3日目にしていよいよ正体を現した怪物コースも「それほど長く感じなかった」。先週まで2週連続の予選落ちも「別に調子は悪くない」。

昨年大会は、ちょうど同時期の米ツアー(メモリアル選手権)に参戦したから史上最長コースを体験するのはこれが初。
しかし池田は「今はドライバーの飛距離も精度もあるから難易度も、そこまで感じなかった」。

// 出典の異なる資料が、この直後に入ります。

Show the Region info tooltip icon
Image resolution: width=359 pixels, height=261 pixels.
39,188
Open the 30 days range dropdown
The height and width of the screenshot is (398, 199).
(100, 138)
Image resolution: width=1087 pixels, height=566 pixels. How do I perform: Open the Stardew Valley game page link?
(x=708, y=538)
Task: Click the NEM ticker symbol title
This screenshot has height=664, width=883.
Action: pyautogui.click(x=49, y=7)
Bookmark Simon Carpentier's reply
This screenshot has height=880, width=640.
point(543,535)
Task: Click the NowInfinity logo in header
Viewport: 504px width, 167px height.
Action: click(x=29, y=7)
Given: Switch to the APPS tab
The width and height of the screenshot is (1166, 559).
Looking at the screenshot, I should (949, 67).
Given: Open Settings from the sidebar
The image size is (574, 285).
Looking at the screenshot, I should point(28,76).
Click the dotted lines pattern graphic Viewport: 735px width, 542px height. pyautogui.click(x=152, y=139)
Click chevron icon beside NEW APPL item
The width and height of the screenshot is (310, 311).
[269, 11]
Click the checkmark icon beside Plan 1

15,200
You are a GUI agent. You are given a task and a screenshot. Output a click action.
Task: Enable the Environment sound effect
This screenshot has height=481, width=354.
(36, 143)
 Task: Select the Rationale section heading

むしろ、前のティが使われた前日までの予選2日は「なんで、8000ヤードにしないんだ!?」。
同組の飛ばし屋、チャン・キム(米)と、声を揃えていきどおった。

待ちに待ったこの日はとうとう全ホールで最後方のティにセットされ、総距離8016ヤードにがぜん「立ち向かっていくという気持ちが出た」。

前夜は久々に、海外勤務から戻ったお客さんの接待で、1週間の禁酒を致し方なく破って二日酔い。
朝からガンガンの頭痛も吹き飛ぶほど気合が入っていた。
前半から猛然と怪物コースを攻めた。

3番から怒涛の4連続バーディを奪った。
551ヤードの13番パー5は、238ヤードの2打目を3Uで奥まで運び、カラーから5メートルのイーグルトライをパターで沈めた。
705ヤードもある16番のパー5は、3メートルを沈めて連続バーディ。9アンダーまで行った。ここまでまさに異次元の一人旅だった。
それだけに、不甲斐ない自分への舌打ちが止まらない。
17番のパー3で、ティショットを大きく左に外して段越えのアプローチもミス。痛恨のダブルボギーに続いて、最後18番では3メートルのパーパットも外した。

上りの大失速に、こみ上げてくる怒りをどうにか堪えて「どういう状況であれ、自分のした結果がスコアに結び付く。今日は途中まで良くてもプロとして最後までそれを貫けなかった。上り2ホールで、台無しにしてしまった」。
誰より上がりホールにこだわる男は反省しきり。

結局「66」が、たとえここに大会が移ってからの大会コース新記録であっても納得するはずがない。
「明日はいちから仕切り直してやり直しです」。
最終組でチャン・キムとの再対決。
そこに加わるウォン・ジョン・リーもまた、屈指の飛ばし屋。
2人の巨漢に挟まれて、最終日こそ勇太が燃える。